● The problem: Would you transcribe each of the entries exactly, with nothing added or dropped?

[Saved data entries]
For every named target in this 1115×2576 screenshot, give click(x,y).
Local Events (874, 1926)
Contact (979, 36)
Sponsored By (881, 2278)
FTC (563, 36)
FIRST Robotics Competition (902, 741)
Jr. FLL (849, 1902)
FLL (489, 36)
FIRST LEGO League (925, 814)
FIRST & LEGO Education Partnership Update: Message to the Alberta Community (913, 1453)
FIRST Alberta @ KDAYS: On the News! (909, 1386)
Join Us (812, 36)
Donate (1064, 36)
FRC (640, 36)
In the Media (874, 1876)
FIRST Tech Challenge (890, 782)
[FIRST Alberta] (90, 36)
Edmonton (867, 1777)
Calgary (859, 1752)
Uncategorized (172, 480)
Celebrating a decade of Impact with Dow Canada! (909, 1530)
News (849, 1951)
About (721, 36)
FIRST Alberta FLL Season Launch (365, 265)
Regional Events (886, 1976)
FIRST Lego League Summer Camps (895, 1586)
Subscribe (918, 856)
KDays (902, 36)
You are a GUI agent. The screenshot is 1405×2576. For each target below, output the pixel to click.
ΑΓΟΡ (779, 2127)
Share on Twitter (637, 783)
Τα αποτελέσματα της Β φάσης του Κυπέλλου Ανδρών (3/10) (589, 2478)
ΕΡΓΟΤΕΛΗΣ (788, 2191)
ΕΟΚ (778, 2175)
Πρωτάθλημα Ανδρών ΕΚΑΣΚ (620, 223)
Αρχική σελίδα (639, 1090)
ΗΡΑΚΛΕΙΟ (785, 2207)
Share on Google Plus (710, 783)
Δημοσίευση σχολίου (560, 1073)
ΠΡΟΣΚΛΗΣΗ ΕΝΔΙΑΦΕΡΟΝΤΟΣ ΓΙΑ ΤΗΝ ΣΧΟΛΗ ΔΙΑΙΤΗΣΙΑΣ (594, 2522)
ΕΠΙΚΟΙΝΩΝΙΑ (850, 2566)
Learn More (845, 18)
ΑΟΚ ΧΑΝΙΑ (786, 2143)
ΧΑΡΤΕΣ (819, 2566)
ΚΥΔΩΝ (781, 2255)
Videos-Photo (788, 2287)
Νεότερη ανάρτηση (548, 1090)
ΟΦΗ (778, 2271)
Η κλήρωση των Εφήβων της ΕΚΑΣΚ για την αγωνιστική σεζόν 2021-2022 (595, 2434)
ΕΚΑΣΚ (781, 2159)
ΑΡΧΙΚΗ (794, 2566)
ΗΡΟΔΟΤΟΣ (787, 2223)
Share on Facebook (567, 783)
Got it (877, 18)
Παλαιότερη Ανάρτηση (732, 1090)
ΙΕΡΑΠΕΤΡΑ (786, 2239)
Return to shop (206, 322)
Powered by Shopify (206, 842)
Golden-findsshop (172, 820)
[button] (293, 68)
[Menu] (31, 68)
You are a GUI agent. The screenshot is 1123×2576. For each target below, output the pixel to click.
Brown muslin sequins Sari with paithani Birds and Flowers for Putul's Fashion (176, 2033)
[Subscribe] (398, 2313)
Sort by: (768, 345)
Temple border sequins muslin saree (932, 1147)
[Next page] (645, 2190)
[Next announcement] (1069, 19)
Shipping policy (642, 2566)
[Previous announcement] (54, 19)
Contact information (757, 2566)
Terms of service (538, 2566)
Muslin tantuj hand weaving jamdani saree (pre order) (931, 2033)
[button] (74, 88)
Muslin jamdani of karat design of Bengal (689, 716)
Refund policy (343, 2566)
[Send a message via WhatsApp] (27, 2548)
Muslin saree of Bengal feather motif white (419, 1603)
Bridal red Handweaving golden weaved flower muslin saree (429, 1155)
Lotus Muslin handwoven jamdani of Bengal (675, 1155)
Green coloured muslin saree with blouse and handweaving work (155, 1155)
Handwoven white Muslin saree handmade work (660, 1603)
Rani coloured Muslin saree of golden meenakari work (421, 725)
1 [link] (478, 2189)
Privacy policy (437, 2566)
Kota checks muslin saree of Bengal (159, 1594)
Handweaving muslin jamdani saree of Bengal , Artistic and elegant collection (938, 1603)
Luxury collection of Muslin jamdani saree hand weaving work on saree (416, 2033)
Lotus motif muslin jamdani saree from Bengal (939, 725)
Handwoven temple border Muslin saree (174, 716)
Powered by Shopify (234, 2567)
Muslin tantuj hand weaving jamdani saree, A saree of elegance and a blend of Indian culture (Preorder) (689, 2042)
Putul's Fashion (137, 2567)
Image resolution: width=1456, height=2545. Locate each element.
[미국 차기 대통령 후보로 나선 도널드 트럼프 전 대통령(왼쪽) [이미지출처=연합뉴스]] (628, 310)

● Response:
For every named target in this 1115×2576 screenshot, give click(x,y).
Local Events (874, 1926)
Contact (979, 36)
Sponsored By (881, 2278)
FTC (563, 36)
FIRST Robotics Competition (902, 741)
Jr. FLL (849, 1902)
FLL (489, 36)
FIRST LEGO League (925, 814)
FIRST & LEGO Education Partnership Update: Message to the Alberta Community (913, 1453)
FIRST Alberta @ KDAYS: On the News! (909, 1386)
Join Us (812, 36)
Donate (1064, 36)
FRC (640, 36)
In the Media (874, 1876)
FIRST Tech Challenge (890, 782)
[FIRST Alberta] (90, 36)
Edmonton (867, 1777)
Calgary (859, 1752)
Uncategorized (172, 480)
Celebrating a decade of Impact with Dow Canada! (909, 1530)
News (849, 1951)
About (721, 36)
FIRST Alberta FLL Season Launch (365, 265)
Regional Events (886, 1976)
FIRST Lego League Summer Camps (895, 1586)
Subscribe (918, 856)
KDays (902, 36)
You are a GUI agent. The screenshot is 1405×2576. For each target below, output the pixel to click.
ΑΓΟΡ (779, 2127)
Share on Twitter (637, 783)
Τα αποτελέσματα της Β φάσης του Κυπέλλου Ανδρών (3/10) (589, 2478)
ΕΡΓΟΤΕΛΗΣ (788, 2191)
ΕΟΚ (778, 2175)
Πρωτάθλημα Ανδρών ΕΚΑΣΚ (620, 223)
Αρχική σελίδα (639, 1090)
ΗΡΑΚΛΕΙΟ (785, 2207)
Share on Google Plus (710, 783)
Δημοσίευση σχολίου (560, 1073)
ΠΡΟΣΚΛΗΣΗ ΕΝΔΙΑΦΕΡΟΝΤΟΣ ΓΙΑ ΤΗΝ ΣΧΟΛΗ ΔΙΑΙΤΗΣΙΑΣ (594, 2522)
ΕΠΙΚΟΙΝΩΝΙΑ (850, 2566)
Learn More (845, 18)
ΑΟΚ ΧΑΝΙΑ (786, 2143)
ΧΑΡΤΕΣ (819, 2566)
ΚΥΔΩΝ (781, 2255)
Videos-Photo (788, 2287)
Νεότερη ανάρτηση (548, 1090)
ΟΦΗ (778, 2271)
Η κλήρωση των Εφήβων της ΕΚΑΣΚ για την αγωνιστική σεζόν 2021-2022 (595, 2434)
ΕΚΑΣΚ (781, 2159)
ΑΡΧΙΚΗ (794, 2566)
ΗΡΟΔΟΤΟΣ (787, 2223)
Share on Facebook (567, 783)
Got it (877, 18)
Παλαιότερη Ανάρτηση (732, 1090)
ΙΕΡΑΠΕΤΡΑ (786, 2239)
Return to shop (206, 322)
Powered by Shopify (206, 842)
Golden-findsshop (172, 820)
[button] (293, 68)
[Menu] (31, 68)
You are a GUI agent. The screenshot is 1123×2576. For each target below, output the pixel to click.
Brown muslin sequins Sari with paithani Birds and Flowers for Putul's Fashion (176, 2033)
[Subscribe] (398, 2313)
Sort by: (768, 345)
Temple border sequins muslin saree (932, 1147)
[Next page] (645, 2190)
[Next announcement] (1069, 19)
Shipping policy (642, 2566)
[Previous announcement] (54, 19)
Contact information (757, 2566)
Terms of service (538, 2566)
Muslin tantuj hand weaving jamdani saree (pre order) (931, 2033)
[button] (74, 88)
Muslin jamdani of karat design of Bengal (689, 716)
Refund policy (343, 2566)
[Send a message via WhatsApp] (27, 2548)
Muslin saree of Bengal feather motif white (419, 1603)
Bridal red Handweaving golden weaved flower muslin saree (429, 1155)
Lotus Muslin handwoven jamdani of Bengal (675, 1155)
Green coloured muslin saree with blouse and handweaving work (155, 1155)
Handwoven white Muslin saree handmade work (660, 1603)
Rani coloured Muslin saree of golden meenakari work (421, 725)
1 [link] (478, 2189)
Privacy policy (437, 2566)
Kota checks muslin saree of Bengal (159, 1594)
Handweaving muslin jamdani saree of Bengal , Artistic and elegant collection (938, 1603)
Luxury collection of Muslin jamdani saree hand weaving work on saree (416, 2033)
Lotus motif muslin jamdani saree from Bengal (939, 725)
Handwoven temple border Muslin saree (174, 716)
Powered by Shopify (234, 2567)
Muslin tantuj hand weaving jamdani saree, A saree of elegance and a blend of Indian culture (Preorder) (689, 2042)
Putul's Fashion (137, 2567)
Image resolution: width=1456, height=2545. Locate each element.
[미국 차기 대통령 후보로 나선 도널드 트럼프 전 대통령(왼쪽) [이미지출처=연합뉴스]] (628, 310)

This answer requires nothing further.